* **YOUR INSTRUCTIONS**: In the entries below, find the line with "Task: Click the Mi", then set it down exactly along with each line after it to the end, skipping any pictures.

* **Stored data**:

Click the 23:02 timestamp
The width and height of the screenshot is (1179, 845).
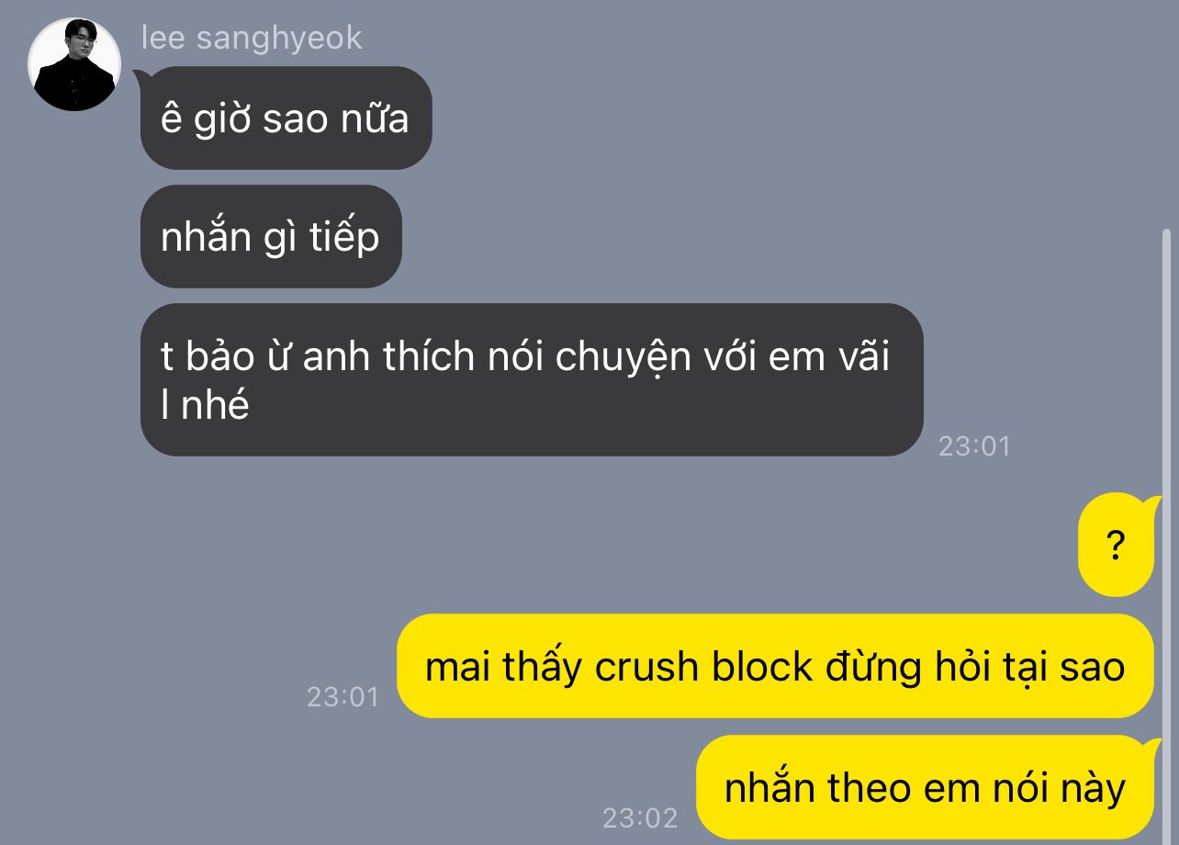(639, 817)
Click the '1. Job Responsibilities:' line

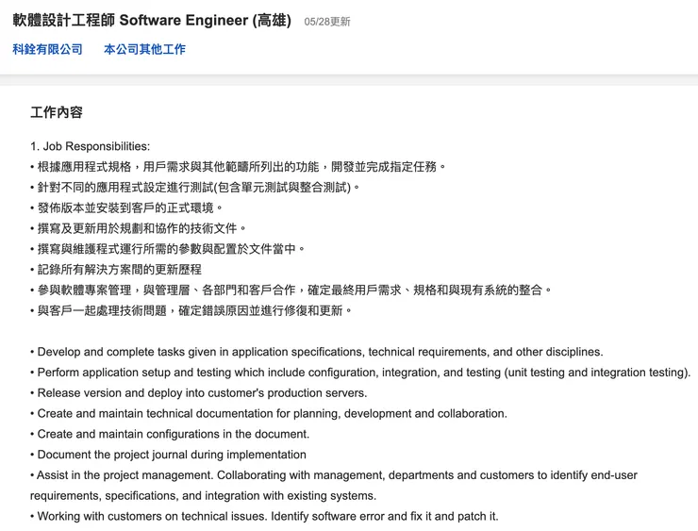(x=90, y=146)
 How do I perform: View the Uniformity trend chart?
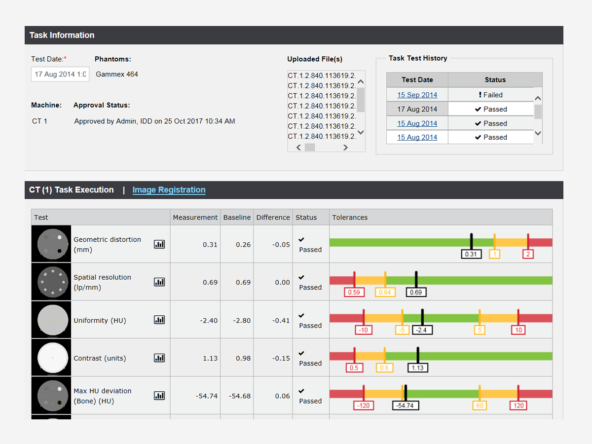[x=159, y=320]
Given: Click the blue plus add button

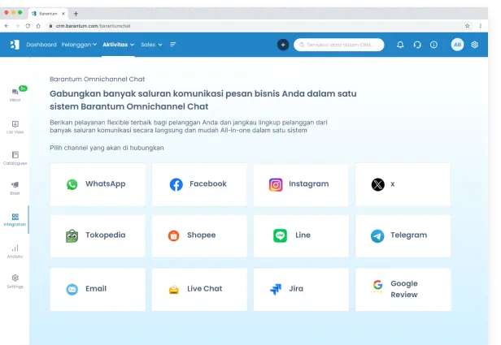Looking at the screenshot, I should pos(282,45).
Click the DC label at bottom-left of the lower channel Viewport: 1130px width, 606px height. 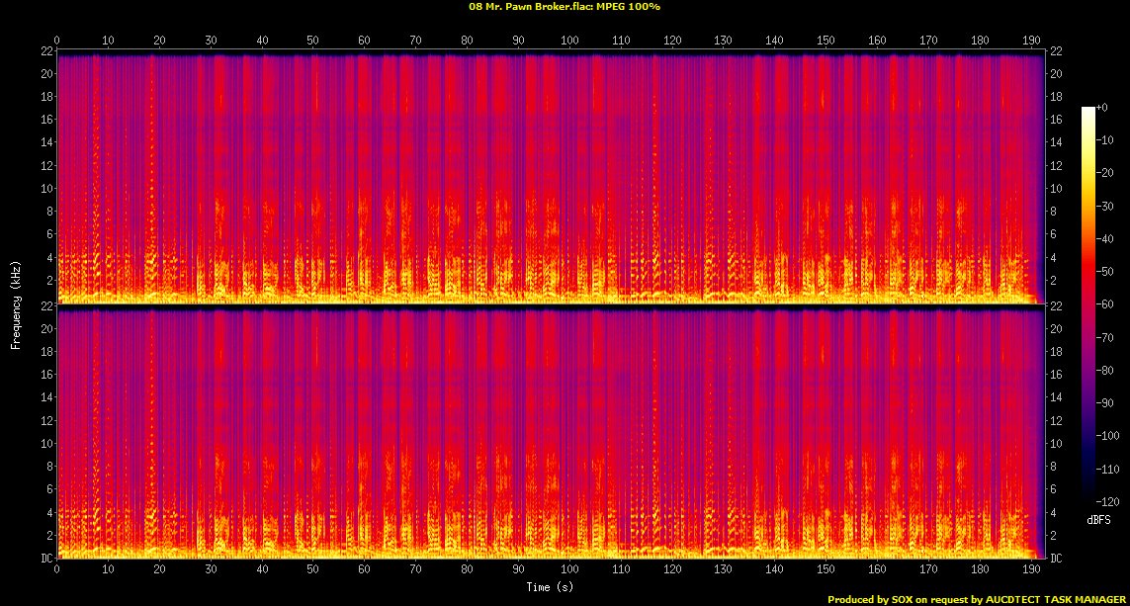45,558
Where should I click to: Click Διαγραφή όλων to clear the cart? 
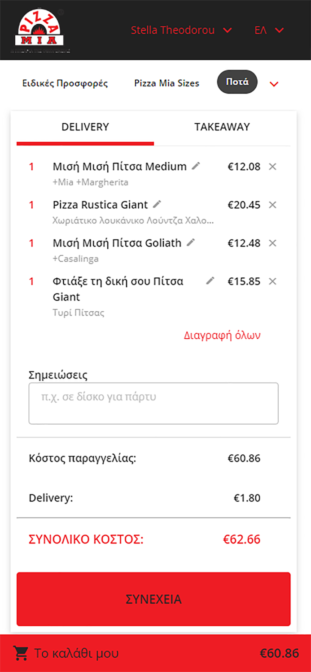(x=223, y=335)
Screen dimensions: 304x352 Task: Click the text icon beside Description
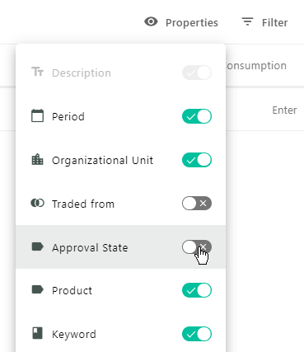[37, 72]
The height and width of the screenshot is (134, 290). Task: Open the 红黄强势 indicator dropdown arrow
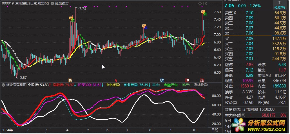[x=53, y=4]
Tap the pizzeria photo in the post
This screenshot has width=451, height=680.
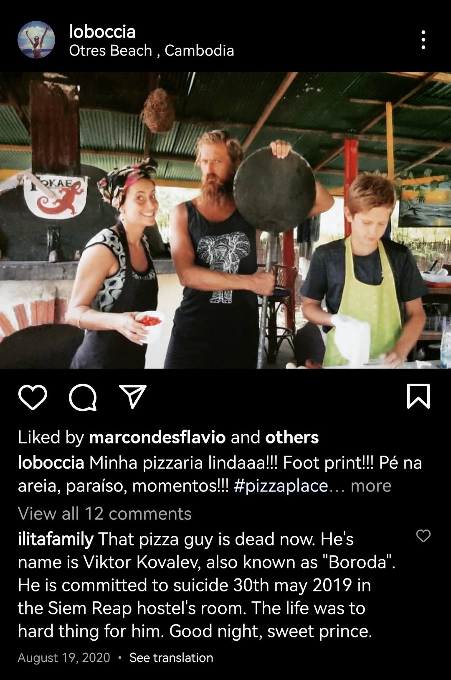click(226, 220)
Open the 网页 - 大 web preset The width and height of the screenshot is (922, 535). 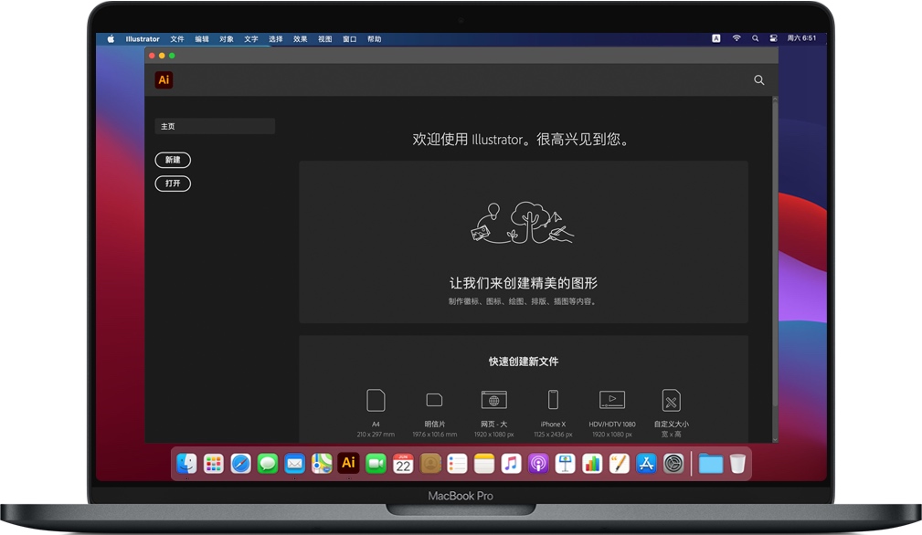coord(493,400)
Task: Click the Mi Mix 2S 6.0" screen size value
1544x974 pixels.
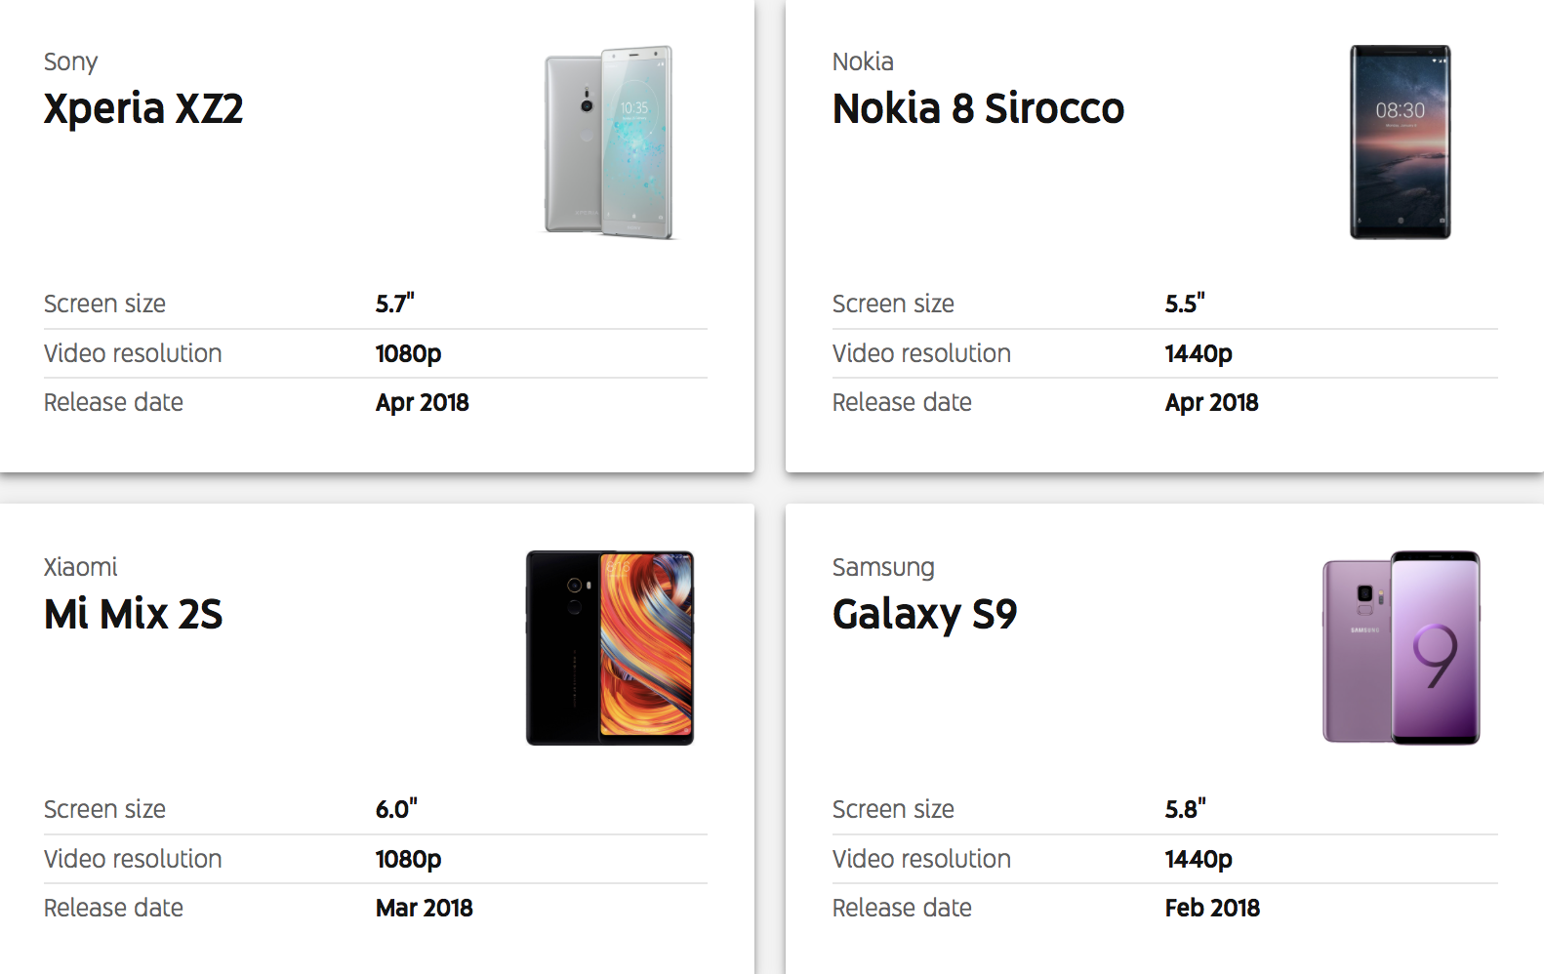Action: point(396,809)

* **EXERCISE RESULT**:
Task: Click the Mi Mix 2S 6.0" screen size value
1544x974 pixels.
Action: point(396,809)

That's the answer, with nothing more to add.